Relieved sigh. So now I have a plan. T will happily go to the bathroom and tinkle and sit on the toilet. Now I just have to be patient and positive. It will happen. I look forward to the day we don't have to be washing poopy underpants anymore. It's been 5 years and 3 months. I'm ready. Now I just need to wait for him to be ready! Any time, T, any time.

5 comments:

AS said...

Sorry lovie, I didn't hear any whining here. Just a mom who really knows her boy and is trying her best to help him live a quality life.

I have to say, I grew to hate ABA techniques in the MSU clinic, mostly because they had been used on me growing up. Oh, she's having a 'temper tantrum', don't reinforce her behavior, ignore her, etc. I feel like they killed my emotional life...so, every time I used ABA in the clinic (which was every session I did there), I felt like I was killing the emotional life of each kid I worked with. Oi! It was such a huge projection. The kids I worked with needed so many other things that their emotional life was the least of the worries.

SO, to get to the real point here, I hear you now and see how ABA techniques are REALLY helping you to maneuver around or through T's obstacles, and they seem like a true gift. Wow! I'm so glad to be seeing this all through your eyes.

Also, I'm so GLAD you have a plan. I hope this helps mediate some of your moments of despair.

I love you and I'm proud of you. You are doing such GOOD mommy work.

Anonymous said...

I was very frustrated as well with potty training. When I was researching potty training a common theme seemed to be praise and positive reinforcement. I came across a website called www.pottytrainingrewards.com. We hung it in the kitchen and named the little boy on the front of the package, “Bobby”. My son could not wait to go to the potty so he could push the button, hear the praising message, and get his chocolate reward from, “Bobby”. It really got my son excited about using the potty himself and it was fun for him. Because he became so involved, potty training was easy. So give it a try.

Anonymous said...

Pam from Portland here:

Oh - wow! is about all i can say. I am thinking of you and sending good "poop on the toilet" thoughts to you and T;-)

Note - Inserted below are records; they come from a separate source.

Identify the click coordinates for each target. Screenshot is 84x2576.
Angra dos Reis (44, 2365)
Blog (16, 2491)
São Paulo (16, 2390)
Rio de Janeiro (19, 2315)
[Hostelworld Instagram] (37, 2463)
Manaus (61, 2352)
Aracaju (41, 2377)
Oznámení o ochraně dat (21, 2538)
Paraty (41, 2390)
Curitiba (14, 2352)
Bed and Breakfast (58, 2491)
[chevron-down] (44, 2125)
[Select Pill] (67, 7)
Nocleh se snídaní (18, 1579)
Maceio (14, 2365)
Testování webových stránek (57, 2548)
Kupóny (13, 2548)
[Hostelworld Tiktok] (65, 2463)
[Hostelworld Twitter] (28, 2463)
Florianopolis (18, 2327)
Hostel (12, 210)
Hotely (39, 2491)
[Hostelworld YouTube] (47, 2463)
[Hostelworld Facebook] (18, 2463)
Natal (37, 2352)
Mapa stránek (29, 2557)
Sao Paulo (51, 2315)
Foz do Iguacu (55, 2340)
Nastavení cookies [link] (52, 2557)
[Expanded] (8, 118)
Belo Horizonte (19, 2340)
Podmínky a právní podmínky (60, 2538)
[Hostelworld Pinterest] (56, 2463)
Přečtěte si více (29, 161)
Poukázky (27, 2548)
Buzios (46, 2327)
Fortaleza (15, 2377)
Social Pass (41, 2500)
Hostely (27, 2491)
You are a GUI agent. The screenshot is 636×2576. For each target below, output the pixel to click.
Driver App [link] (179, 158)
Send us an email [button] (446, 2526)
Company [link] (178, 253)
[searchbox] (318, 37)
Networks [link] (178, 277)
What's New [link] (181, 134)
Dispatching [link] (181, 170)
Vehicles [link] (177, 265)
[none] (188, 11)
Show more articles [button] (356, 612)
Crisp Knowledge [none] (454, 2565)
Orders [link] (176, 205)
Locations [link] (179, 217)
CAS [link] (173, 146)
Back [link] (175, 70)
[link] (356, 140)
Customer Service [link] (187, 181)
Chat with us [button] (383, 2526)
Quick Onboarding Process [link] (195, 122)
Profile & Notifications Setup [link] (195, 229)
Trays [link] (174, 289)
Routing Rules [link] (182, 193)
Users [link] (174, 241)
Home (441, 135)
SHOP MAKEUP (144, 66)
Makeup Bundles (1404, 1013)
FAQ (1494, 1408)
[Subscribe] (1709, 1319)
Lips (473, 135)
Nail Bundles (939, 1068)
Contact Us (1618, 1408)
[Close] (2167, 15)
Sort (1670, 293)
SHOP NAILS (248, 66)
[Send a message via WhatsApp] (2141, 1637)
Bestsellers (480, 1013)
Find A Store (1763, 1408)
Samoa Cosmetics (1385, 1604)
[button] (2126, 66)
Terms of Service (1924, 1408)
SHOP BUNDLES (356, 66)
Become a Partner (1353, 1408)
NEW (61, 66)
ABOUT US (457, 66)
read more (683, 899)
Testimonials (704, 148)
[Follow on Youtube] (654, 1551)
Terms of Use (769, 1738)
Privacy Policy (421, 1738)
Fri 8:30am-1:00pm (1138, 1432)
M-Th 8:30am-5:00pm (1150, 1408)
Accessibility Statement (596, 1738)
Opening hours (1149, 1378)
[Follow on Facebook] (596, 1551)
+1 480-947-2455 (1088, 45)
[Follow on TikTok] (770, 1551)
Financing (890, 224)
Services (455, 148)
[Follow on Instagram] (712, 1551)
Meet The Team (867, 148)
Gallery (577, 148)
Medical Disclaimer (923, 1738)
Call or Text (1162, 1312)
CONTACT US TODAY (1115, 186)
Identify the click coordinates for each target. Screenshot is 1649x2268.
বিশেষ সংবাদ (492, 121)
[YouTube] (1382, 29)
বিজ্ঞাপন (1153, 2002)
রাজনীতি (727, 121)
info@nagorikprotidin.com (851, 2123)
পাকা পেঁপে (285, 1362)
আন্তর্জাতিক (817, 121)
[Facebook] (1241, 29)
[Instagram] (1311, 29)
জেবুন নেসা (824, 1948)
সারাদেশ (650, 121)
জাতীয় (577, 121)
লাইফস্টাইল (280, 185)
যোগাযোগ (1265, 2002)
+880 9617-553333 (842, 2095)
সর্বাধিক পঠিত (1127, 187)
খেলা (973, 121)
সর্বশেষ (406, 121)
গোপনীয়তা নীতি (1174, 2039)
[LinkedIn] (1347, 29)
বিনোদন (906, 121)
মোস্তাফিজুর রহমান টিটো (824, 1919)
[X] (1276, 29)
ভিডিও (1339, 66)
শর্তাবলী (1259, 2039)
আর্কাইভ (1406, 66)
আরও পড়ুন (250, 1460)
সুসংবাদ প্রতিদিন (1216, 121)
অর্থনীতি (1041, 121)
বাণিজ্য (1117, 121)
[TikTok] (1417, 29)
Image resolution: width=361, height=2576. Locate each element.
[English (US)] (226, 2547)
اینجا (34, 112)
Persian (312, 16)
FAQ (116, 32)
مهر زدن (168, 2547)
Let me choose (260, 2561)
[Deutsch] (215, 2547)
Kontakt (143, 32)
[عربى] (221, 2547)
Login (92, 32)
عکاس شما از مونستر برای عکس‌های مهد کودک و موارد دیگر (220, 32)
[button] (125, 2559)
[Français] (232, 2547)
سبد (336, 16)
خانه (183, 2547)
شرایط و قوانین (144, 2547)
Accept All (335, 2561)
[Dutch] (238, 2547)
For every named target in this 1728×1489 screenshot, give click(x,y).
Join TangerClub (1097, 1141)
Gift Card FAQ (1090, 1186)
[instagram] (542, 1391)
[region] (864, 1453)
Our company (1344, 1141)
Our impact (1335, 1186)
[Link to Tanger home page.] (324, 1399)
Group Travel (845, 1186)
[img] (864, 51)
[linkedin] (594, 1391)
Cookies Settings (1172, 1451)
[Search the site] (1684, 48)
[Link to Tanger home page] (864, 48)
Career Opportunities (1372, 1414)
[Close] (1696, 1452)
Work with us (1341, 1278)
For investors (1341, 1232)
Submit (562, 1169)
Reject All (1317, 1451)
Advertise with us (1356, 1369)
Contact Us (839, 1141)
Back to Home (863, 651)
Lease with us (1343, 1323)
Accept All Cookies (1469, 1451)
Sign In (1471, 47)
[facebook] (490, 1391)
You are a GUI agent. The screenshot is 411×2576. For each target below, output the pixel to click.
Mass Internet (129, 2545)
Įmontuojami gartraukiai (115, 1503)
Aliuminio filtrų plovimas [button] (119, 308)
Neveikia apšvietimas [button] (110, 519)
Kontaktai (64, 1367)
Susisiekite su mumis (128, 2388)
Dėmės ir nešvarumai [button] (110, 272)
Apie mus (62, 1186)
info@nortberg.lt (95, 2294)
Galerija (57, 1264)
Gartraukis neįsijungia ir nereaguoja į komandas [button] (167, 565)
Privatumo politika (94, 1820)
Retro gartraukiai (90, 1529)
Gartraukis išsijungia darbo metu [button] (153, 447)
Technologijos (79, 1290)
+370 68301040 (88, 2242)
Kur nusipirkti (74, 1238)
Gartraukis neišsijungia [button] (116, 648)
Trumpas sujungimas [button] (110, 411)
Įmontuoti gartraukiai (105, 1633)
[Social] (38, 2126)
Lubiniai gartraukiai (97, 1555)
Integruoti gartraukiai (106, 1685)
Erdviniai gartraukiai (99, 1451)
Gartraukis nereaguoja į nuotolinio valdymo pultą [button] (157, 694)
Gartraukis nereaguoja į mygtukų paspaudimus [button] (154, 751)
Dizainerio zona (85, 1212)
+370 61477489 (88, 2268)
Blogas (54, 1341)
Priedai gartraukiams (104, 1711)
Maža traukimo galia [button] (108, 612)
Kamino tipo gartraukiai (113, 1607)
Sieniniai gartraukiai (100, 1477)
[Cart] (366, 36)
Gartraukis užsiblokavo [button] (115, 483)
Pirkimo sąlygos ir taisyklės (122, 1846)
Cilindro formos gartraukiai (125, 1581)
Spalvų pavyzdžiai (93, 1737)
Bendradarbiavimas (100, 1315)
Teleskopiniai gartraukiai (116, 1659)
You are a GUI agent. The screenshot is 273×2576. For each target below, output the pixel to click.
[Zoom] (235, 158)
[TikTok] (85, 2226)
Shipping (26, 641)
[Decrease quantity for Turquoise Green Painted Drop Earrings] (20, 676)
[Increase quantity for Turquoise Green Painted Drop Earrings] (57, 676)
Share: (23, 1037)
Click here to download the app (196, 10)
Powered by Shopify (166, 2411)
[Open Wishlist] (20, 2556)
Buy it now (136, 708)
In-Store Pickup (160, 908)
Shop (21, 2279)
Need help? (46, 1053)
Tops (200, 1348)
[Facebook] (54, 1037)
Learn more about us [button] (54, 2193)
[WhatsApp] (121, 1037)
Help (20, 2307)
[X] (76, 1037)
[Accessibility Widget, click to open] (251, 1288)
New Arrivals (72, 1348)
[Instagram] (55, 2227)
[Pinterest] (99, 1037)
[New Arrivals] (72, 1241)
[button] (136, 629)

I must say, you did make me laugh with the "banana" comment.

Keep the faith, sister.

Peace.

lemming said...

Cheers, cheers and cheers.

You're not whining. You describe a struggle, your love for Moose and your fervent hope that you can help him, i.e. you're a great mom. Hang in there.

AS said...

Hi again,
I've been reading around other mother's-with-autistic-children blogs.
I am near to tears with the beauty of how you are all loving and working with your children.
I'm also continuing to be thrilled and excited to discover how shallow my undergraduate understanding of ABA is and how different moms are using these techniques to work WITH their children's emotions.
I can say nothing but BRAVA and watch on with serious respect!!